Nataysia Williams would show you, but she was shot dead by a security guard in Brentwood, Indiana on August 28th, 2020.

Breonna Taylor would tell you, but she was shot dead in her home by police officers in Louisville, Kentucky on March 13th, 2020.

Atatiana Jefferson would show you, but she was shot dead in her home by police officers in Fort Worth, Texas on October 12th, 2019.

Sandra Bland would tell you but she was found hanged in a jail cell in Waller County, Texas after a traffic stop on July 13th, 2015.

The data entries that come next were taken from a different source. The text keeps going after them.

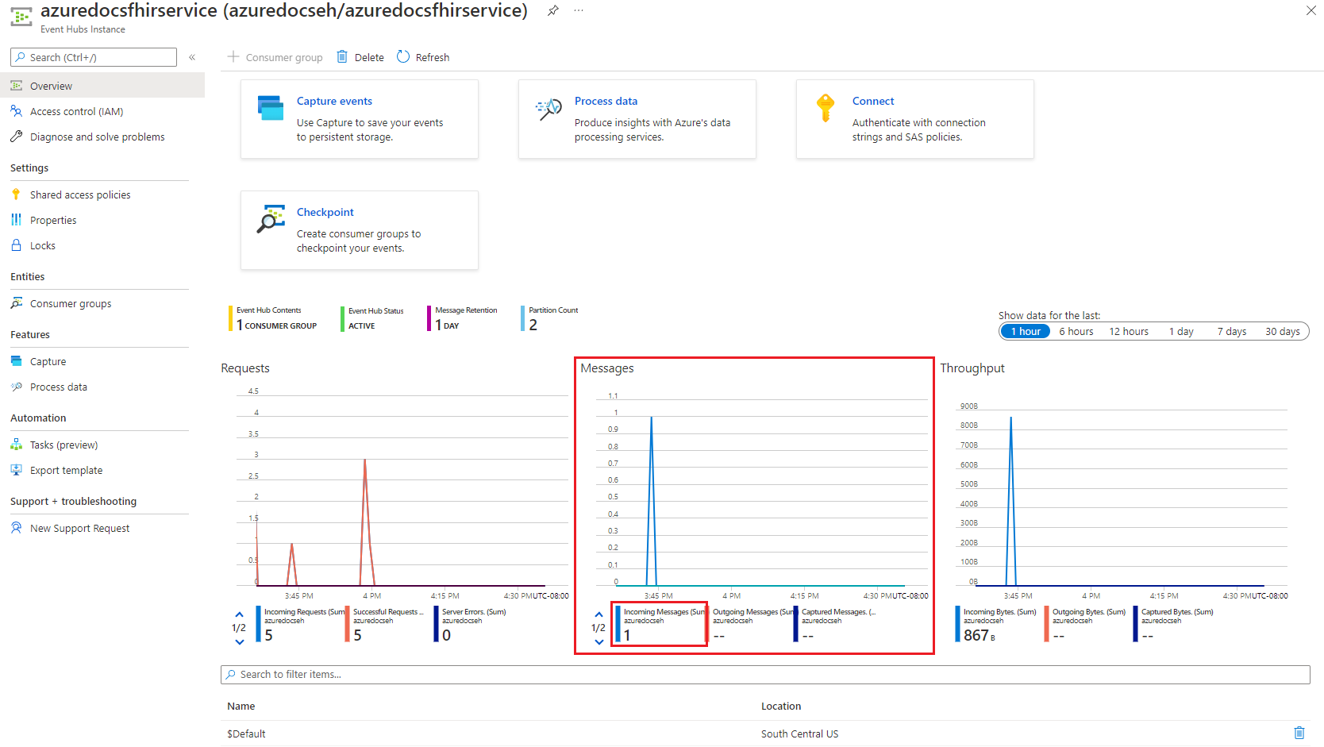Click the Delete trash icon in toolbar
Viewport: 1324px width, 747px height.
pos(342,57)
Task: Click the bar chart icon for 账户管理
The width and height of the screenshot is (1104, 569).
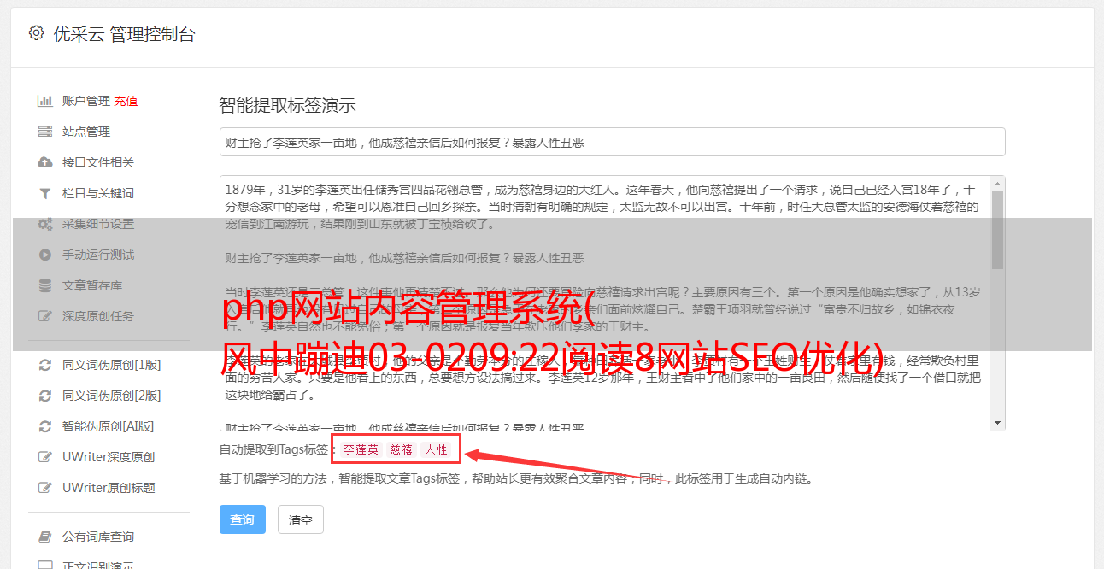Action: [45, 101]
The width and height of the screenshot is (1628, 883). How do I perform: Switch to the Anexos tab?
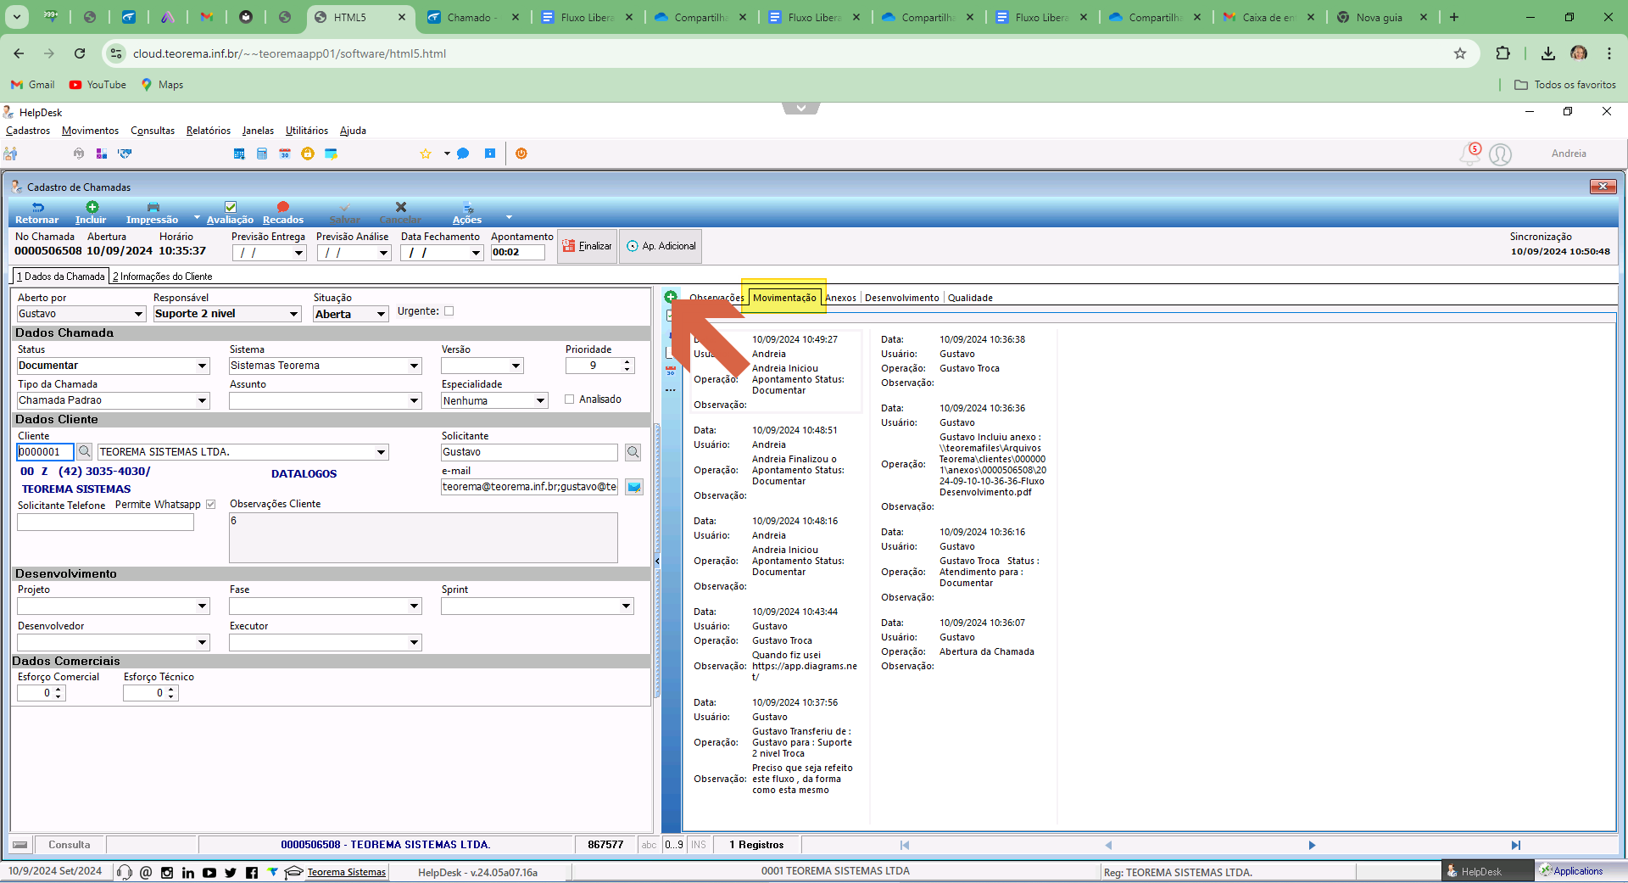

You may have heard the names of these women after waves of protests in the last several months. Maybe you donated to their charitable causes or signed petitions demanding the arrests of their murderers. Maybe you cried. I did. Maybe you shelved their names and stories in that place at the corner of your mind where trauma, heartbreak, and hopelessness live. Maybe you did nothing at all. Regardless of your response at the times of these murders, where you were or what you did, the fact remains that you and I, we could. These women couldn’t. They can’t. Weeks, months, and even years have passed since their deaths. Yet the question still remains — will there ever be justice for Nataysia, for Breonna, for Atatiana, for Sandra? …

In response to a recent post which congratulated Teyana Taylor’s new role as Creative Director of the online fast-fashion franchise, Pretty Little Thing, I shared this tweet(s):

“Happy to see Black women with large creative influence but also thinking about how Black people navigate the wider intersections of global Black progress/social activism. PLT is known for its unethical production practices which affects Black/Brown women around the globe the most […] We cannot do everything but does our activism/politics become contradictory when we say BLM but don’t recognise the danger our consumerism creates for Black lives outside of the West? …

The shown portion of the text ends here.